My research examines the ways that disenfranchised groups re-appropriate their marginalized spaces in the city to gain access to and sustain political empowerment. My research agenda engages scholarship in urban studies, political science, urban history, black feminist studies, community development, urban policy, and critical geography using both qualitative and quantitative data and methods. This research agenda is particularly relevant in these politically unstable times, where cities continue to marginalize underrepresented minority groups by defunding public institutions, promoting urban policies that subsidize their displacement while limiting affordable housing options, and continuing the funding and support of a militarized police force.  

This research began as an examination of public housing developments in Atlanta, the first major city in the United States to demolish all its family-style public housing.  Consequently, Atlanta was the first city to receive federal funding for the construction of public housing in the nation – Techwood Homes, constructed in 1936.  As the population residing within Atlanta’s public housing increased – approximately ten percent of all Atlantans lived in public housing by 1980 – the city began considering reducing its public housing stock due to rising crime and poverty rates within and around the developments.  While the problem of public housing and concentrated poverty is well documented in the social science literature, there have been few attempts to document the politics of public housing and its effect on the politics in public housing. Using these public housing politics as a framework, the analysis of political geographies of public housing developments is a means to better understanding the unifying properties of public housing spaces across and within cities.    

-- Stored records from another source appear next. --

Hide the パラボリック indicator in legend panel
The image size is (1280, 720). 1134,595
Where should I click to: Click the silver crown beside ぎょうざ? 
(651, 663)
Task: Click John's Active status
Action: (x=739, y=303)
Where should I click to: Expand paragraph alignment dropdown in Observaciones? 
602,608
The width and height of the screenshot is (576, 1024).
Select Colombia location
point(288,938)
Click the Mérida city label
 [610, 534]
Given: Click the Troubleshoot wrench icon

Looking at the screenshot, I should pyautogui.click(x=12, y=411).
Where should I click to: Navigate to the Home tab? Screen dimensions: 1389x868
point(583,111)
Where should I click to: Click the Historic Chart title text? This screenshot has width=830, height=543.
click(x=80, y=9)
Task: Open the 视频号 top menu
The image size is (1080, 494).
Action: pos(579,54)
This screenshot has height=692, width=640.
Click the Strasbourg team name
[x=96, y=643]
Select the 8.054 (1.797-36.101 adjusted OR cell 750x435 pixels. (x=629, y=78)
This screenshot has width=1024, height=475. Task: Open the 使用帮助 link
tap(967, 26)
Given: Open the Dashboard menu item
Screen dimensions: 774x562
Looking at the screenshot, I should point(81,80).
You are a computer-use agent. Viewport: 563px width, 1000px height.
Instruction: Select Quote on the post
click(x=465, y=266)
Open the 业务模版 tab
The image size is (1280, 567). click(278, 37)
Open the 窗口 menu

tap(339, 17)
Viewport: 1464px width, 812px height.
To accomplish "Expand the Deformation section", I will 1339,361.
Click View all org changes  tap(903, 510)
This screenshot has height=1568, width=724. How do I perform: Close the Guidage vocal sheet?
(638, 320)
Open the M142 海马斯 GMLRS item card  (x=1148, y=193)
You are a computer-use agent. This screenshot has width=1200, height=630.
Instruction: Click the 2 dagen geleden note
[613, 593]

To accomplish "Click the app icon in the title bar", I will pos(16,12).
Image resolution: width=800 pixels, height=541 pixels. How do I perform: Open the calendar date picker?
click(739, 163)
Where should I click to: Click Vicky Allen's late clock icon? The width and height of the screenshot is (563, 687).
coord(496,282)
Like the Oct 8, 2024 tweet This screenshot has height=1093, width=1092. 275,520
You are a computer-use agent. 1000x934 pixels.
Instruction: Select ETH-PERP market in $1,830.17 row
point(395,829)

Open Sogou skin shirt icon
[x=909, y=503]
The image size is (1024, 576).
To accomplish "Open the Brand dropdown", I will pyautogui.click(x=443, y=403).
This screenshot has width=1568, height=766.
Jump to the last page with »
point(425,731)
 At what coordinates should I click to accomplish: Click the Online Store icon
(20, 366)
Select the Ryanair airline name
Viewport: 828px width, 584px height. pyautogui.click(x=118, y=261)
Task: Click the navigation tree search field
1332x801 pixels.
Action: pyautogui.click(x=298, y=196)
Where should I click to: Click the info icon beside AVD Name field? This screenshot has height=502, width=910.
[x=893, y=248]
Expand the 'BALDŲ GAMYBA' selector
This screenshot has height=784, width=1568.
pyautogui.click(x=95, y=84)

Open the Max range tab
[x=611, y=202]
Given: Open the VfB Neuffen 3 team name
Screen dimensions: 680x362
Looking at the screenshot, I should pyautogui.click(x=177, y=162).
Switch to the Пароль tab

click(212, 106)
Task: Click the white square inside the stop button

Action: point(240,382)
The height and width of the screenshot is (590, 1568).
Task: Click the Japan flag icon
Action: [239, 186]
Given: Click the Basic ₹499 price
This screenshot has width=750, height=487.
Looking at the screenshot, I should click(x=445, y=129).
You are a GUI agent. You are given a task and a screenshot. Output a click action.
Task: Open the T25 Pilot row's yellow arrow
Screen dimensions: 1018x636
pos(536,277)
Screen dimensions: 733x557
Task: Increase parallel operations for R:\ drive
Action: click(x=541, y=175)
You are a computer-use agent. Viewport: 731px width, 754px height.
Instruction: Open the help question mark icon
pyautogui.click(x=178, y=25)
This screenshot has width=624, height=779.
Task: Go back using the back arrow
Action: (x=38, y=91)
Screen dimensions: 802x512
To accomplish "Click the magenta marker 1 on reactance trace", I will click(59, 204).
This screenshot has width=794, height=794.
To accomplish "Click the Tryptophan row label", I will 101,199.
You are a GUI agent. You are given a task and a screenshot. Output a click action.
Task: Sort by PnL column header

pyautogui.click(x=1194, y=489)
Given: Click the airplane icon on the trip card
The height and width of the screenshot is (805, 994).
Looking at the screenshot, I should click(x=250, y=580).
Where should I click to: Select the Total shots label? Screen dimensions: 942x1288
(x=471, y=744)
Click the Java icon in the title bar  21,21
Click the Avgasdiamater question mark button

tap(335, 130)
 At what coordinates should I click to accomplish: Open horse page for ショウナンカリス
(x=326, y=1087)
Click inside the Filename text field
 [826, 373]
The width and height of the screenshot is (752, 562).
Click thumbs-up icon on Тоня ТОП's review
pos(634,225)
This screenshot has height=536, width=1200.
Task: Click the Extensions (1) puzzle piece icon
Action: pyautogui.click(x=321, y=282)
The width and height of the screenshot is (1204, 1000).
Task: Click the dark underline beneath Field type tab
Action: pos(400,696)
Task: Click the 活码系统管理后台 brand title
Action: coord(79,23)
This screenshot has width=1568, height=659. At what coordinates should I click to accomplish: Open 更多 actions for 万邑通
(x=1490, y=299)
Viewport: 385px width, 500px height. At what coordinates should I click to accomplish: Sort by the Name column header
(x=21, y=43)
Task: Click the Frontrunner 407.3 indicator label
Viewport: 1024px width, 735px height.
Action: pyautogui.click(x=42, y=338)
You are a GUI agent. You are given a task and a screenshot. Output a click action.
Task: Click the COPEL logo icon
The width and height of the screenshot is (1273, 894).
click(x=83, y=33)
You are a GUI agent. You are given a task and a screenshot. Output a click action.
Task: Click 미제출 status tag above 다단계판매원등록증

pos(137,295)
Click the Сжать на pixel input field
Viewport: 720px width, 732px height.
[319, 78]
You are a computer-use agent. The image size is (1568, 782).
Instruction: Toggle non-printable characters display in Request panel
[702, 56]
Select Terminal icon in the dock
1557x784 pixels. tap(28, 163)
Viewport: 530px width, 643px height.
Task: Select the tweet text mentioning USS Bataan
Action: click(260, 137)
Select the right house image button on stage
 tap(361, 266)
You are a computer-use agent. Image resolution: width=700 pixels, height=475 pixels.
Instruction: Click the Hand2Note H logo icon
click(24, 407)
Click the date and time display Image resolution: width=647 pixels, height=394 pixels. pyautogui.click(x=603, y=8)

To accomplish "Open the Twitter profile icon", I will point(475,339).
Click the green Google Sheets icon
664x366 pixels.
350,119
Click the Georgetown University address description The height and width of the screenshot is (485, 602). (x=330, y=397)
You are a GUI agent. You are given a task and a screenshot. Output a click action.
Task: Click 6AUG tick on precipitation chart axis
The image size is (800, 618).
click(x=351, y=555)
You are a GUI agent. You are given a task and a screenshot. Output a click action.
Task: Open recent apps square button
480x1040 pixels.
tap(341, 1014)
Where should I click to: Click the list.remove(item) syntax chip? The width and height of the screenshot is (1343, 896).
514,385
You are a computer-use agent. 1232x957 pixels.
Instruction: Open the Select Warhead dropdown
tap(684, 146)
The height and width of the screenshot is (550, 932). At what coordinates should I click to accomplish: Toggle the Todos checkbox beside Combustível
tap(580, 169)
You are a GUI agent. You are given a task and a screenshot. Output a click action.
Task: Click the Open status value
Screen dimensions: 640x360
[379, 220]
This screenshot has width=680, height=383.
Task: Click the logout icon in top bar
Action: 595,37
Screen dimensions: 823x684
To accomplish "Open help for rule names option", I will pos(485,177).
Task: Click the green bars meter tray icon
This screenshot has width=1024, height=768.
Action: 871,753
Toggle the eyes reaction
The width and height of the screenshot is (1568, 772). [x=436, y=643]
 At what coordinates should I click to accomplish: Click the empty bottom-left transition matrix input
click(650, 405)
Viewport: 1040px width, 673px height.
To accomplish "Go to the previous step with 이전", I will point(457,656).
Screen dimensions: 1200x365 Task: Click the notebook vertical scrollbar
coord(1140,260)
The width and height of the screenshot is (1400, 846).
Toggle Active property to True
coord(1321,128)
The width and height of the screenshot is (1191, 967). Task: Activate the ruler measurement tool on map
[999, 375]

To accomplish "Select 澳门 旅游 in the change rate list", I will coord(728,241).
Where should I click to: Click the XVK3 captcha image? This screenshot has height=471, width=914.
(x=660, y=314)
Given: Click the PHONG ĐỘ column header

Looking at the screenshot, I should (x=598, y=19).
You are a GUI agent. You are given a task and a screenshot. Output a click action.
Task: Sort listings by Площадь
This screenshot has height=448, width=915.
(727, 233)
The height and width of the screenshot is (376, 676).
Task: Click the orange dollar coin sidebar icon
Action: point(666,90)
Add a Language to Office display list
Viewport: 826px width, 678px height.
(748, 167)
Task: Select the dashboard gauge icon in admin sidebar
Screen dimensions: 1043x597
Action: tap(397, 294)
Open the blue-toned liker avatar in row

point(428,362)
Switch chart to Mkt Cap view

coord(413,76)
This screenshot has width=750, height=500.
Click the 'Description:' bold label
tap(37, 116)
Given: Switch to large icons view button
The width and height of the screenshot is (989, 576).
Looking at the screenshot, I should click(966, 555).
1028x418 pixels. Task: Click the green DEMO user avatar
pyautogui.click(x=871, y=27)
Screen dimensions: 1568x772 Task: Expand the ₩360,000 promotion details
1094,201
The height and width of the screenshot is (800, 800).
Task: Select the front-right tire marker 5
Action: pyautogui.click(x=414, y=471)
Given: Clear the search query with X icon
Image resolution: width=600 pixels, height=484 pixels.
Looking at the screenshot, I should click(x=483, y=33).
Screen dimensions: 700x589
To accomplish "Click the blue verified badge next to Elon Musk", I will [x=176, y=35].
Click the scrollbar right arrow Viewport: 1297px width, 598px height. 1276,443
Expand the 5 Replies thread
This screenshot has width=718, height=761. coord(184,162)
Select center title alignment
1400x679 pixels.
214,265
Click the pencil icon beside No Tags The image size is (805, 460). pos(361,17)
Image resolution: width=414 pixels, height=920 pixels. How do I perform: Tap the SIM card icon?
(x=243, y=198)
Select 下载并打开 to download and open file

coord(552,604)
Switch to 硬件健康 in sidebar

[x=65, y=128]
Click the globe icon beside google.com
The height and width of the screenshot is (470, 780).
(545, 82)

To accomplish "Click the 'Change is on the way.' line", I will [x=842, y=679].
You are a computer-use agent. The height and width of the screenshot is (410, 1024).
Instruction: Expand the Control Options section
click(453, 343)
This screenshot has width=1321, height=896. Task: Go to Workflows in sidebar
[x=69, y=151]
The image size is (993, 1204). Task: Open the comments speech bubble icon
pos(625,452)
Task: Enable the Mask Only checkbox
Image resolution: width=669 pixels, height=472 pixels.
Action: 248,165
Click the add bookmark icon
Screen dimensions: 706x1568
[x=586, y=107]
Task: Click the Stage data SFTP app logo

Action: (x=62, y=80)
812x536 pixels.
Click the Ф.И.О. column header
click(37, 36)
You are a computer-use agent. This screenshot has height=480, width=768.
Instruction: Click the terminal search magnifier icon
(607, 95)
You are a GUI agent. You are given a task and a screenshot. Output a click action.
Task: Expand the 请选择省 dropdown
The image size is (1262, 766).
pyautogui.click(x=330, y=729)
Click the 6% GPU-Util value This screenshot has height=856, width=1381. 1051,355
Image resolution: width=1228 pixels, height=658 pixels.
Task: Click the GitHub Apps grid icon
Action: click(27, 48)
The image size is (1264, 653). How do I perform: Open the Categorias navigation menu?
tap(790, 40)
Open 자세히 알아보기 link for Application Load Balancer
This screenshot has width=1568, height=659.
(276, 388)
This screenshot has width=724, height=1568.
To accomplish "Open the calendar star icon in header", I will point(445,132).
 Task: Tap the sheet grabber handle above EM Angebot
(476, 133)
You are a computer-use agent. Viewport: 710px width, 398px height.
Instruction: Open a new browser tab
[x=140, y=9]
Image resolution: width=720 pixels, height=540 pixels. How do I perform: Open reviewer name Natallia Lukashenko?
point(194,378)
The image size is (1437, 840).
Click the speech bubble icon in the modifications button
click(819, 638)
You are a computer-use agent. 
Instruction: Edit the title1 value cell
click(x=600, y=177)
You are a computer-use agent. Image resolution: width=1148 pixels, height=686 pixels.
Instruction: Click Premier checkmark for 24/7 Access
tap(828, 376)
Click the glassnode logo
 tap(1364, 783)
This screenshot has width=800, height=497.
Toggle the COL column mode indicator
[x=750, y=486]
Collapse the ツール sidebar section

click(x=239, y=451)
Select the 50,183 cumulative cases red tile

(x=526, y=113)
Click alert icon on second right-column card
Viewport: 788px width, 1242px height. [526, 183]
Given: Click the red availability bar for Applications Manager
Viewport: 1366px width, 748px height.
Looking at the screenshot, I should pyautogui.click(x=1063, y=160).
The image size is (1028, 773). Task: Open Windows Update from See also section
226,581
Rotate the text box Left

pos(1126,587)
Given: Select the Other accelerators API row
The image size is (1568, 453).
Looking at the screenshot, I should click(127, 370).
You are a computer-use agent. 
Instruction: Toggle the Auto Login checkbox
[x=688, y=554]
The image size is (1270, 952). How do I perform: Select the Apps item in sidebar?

Three other projects examine some of the broader forces shaping race and redevelopment in the city.  I am working on a series of papers with Dr. Michael Leo Owens of Emory University and Dr. Robert Brown of Spelman University about the role of Black Municipal Empowerment (BME) in public housing demolitions and other neoliberal policies.  We are quantifying the collective qualitative case studies that use Adolph Reed’s Black Urban Regime theory, which posits that Black urban leadership tends to continue regressive, growth-driven policies against Black communities, particularly low-income communities adjacent to the downtown.  Our first paper, under review at Urban Affairs Review, finds a positive relationship between the extent of public housing demolition and the length of Black urban leadership using a dataset of 125 cities over 20 years. Another project examining the role of Newark’s Black leadership in slowing gentrification is underway with Drs. Mara Sidney and Domingo Morel of Rutgers University – Newark.  The Newark Gentrification Group is a comparative project that looks at urban policies that accelerate or stymie gentrification and displacement in Newark, NJ and Rio de Janeiro, Brazil. The group was funded to organize a conference that will produce a more comprehensive understanding of race and gentrification in the global South and North.  

I am also working with Dr. Rand Quinn of the Penn Graduate School of Education on a project examining the spaces of schools in gentrifying neighborhoods as sites that could produce positive gentrification, or a more equitable distribution of benefits between incoming gentrifiers and long-term established residents.  The project will ultimately design a series of workshops that teach parents about community organizing strategies with the intent on getting gentrifying and established parents to work collectively to prioritize educational issues and leverage community resources to improve school and student outcomes.